The daily lives of Africans remain relatively untouched by the agents and institutions of a central state.
Ordinary people are more likely to experience day-to-day interactions with local government entities or with informal, traditional or religious leaders in the community. This paper therefore, examines local government performance from the perspective of users, with special attention to questions of responsiveness, representation and accountability. However, the results both confirm and challenge conventional wisdom.
The paper provides finding such as:
- While citizen activism boosts the popular perception that local leaders are responsive, tax compliance is only weakly connected to responsiveness, and thus to representation and accountability
- Local governments in Africa tend to have acquired few powers, attained limited technical competencies, and often been subordinated – politically, organizationally and fiscally – to central states. Their operations have been oriented more to top-down mandates than to bottom-up demands
- Popular assessments of political accountability at the local level are driven by instrumental attitudes about government performance. And, contrary to expectations, a citizen’s experience as a victim of corruption leads to perceptions of more, not less, responsive leadership
- The countries of sub-Saharan Africa display considerable variation in the institutionalization of local government structures as marked by age, coverage, and capacity
- The prospects for the development of African local governments depend on the establishment of a local revenue base.

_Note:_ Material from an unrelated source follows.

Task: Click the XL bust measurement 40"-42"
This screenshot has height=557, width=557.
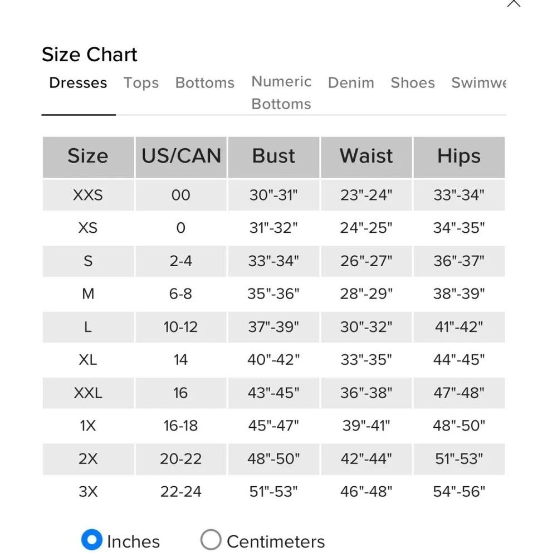Action: 273,359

The paper provides the following conclusions:
- Taxation does not lead to representation in African local government. Other things equal, there is no connection between the number of taxes or fees that a citizen pays and his or her perception that councillors are responsive - corruption partially displaces taxation in linking people and leaders
- Africans tend to assess the openness of local leaders to popular demands mainly in terms of institutional performance at 'delivering the goods'. In this regard, people regard the provision of opportunities for political participation even more highly than the delivery of concrete benefits like well maintained roads and markets
- There is no function or procedure on which a majority of citizens consider that their own council authority is performing 'well'. People are especially unhappy with council performance at integrating citizens into the agenda-setting and decision-making processes of local self-government.